Screenshot grounding data
* * * * *
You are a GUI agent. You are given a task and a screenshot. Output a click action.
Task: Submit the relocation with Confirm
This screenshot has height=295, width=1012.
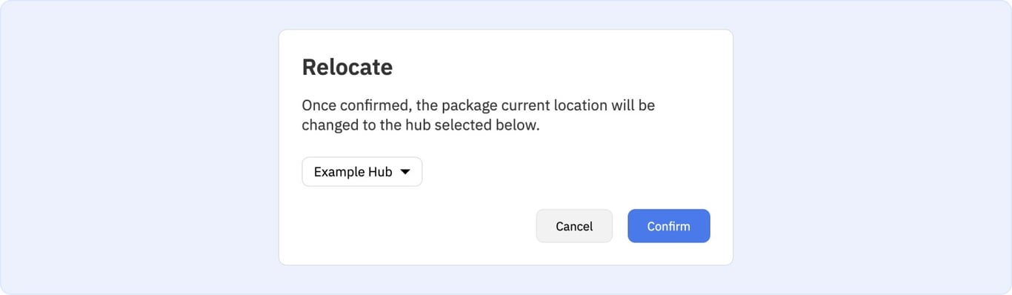668,226
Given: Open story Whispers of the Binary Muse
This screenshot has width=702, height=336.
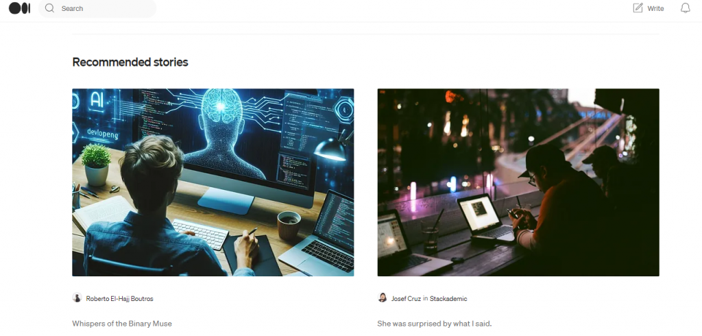Looking at the screenshot, I should (122, 324).
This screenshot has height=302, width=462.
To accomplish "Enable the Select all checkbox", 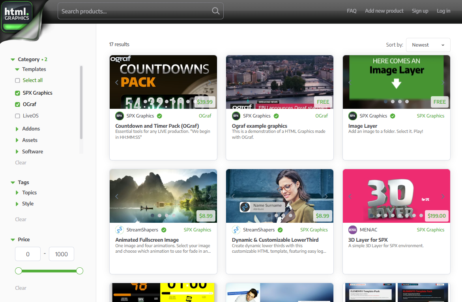I will 17,80.

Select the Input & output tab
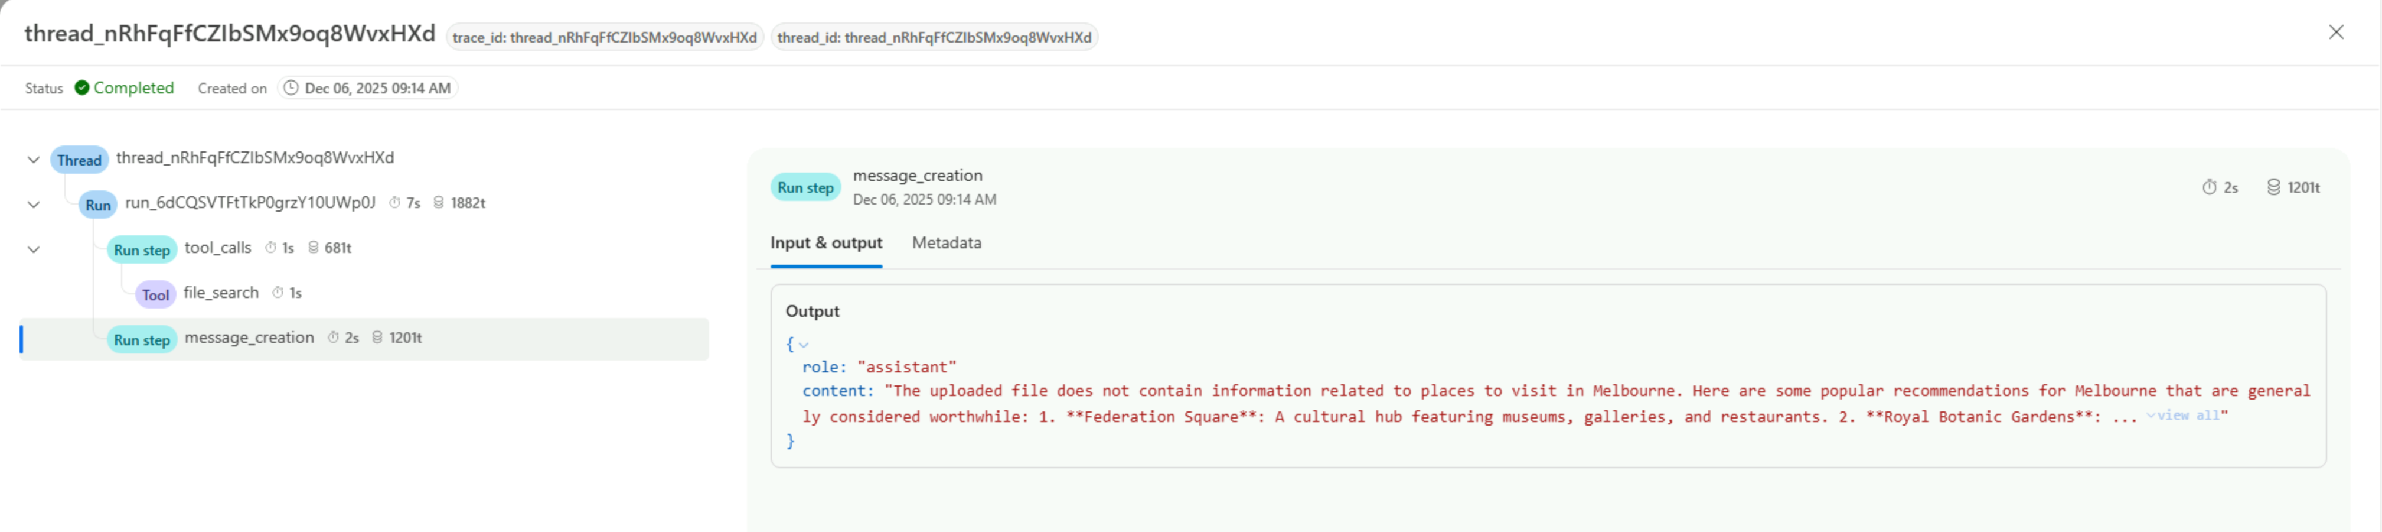(826, 242)
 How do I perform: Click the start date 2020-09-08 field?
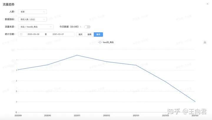click(34, 34)
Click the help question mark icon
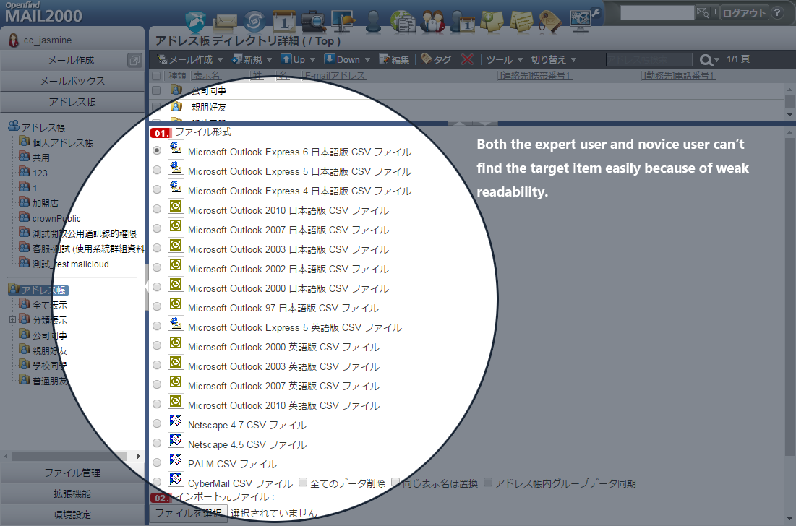Image resolution: width=796 pixels, height=526 pixels. click(x=777, y=13)
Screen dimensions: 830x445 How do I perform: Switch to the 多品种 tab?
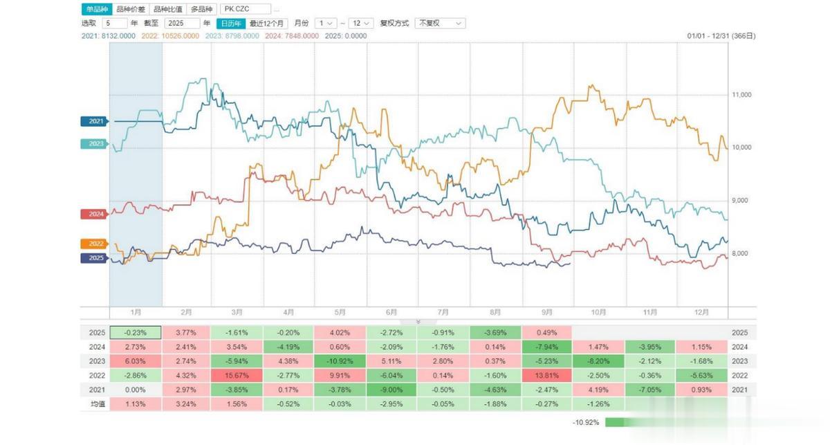tap(201, 10)
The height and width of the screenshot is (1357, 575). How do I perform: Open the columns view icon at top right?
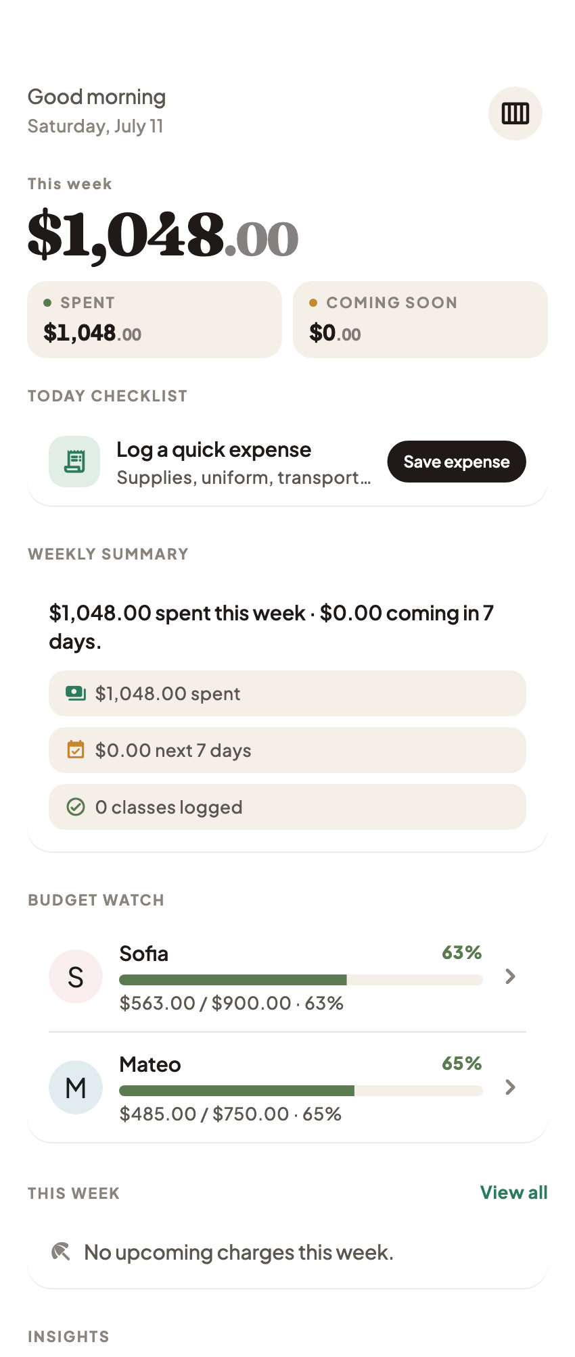(x=515, y=114)
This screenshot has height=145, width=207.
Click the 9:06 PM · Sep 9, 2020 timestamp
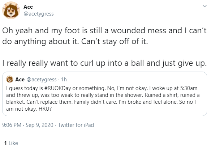[28, 125]
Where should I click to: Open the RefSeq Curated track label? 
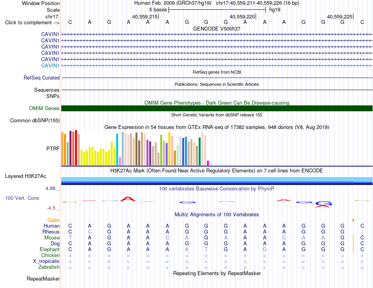42,78
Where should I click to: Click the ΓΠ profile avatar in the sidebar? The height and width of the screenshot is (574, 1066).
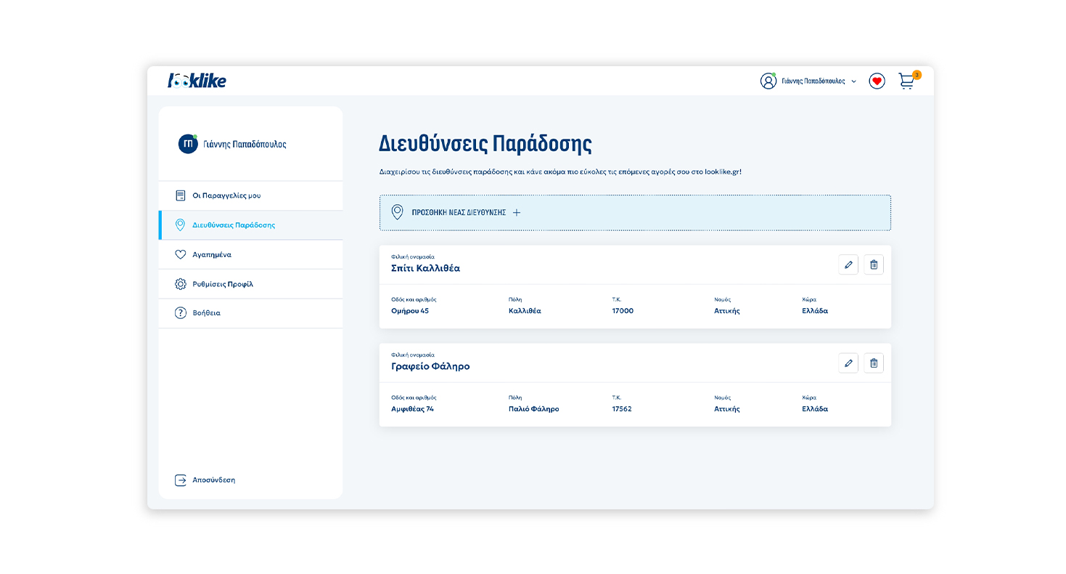click(x=186, y=143)
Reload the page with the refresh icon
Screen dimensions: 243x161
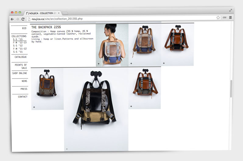pos(23,19)
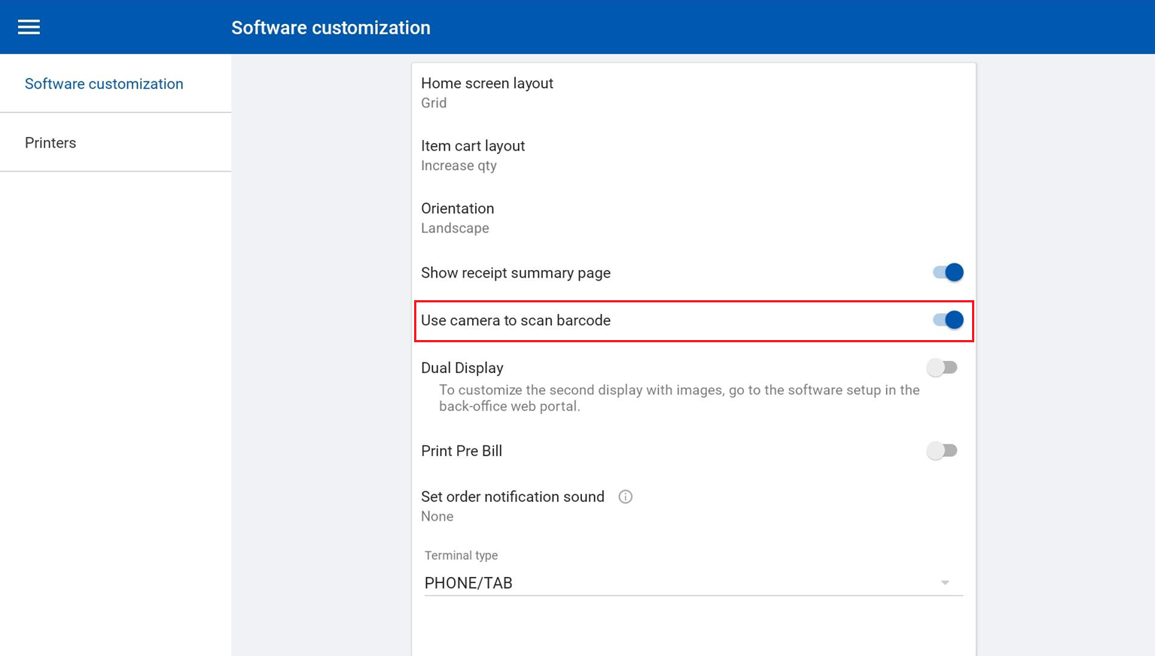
* * * * *
WHAT IS REQUIRED - Where the line containing "Click the help question mark icon" appears above, start there and set down each line exactly through the last line of the data; leave out every picture.

TASK ANSWER -
Click the help question mark icon
Image resolution: width=796 pixels, height=526 pixels. click(x=777, y=13)
Screen dimensions: 830x445 How do I perform: Switch to the 多品种 tab?
tap(201, 10)
The height and width of the screenshot is (1357, 575). How do I perform: Open the columns view icon at top right?
(x=515, y=114)
This screenshot has height=145, width=207.
Click the 9:06 PM · Sep 9, 2020 timestamp
[28, 125]
Where should I click to: Open the RefSeq Curated track label? 
42,78
Where should I click to: Click the ΓΠ profile avatar in the sidebar? The height and width of the screenshot is (574, 1066).
click(x=186, y=143)
Reload the page with the refresh icon
Screen dimensions: 243x161
pos(23,19)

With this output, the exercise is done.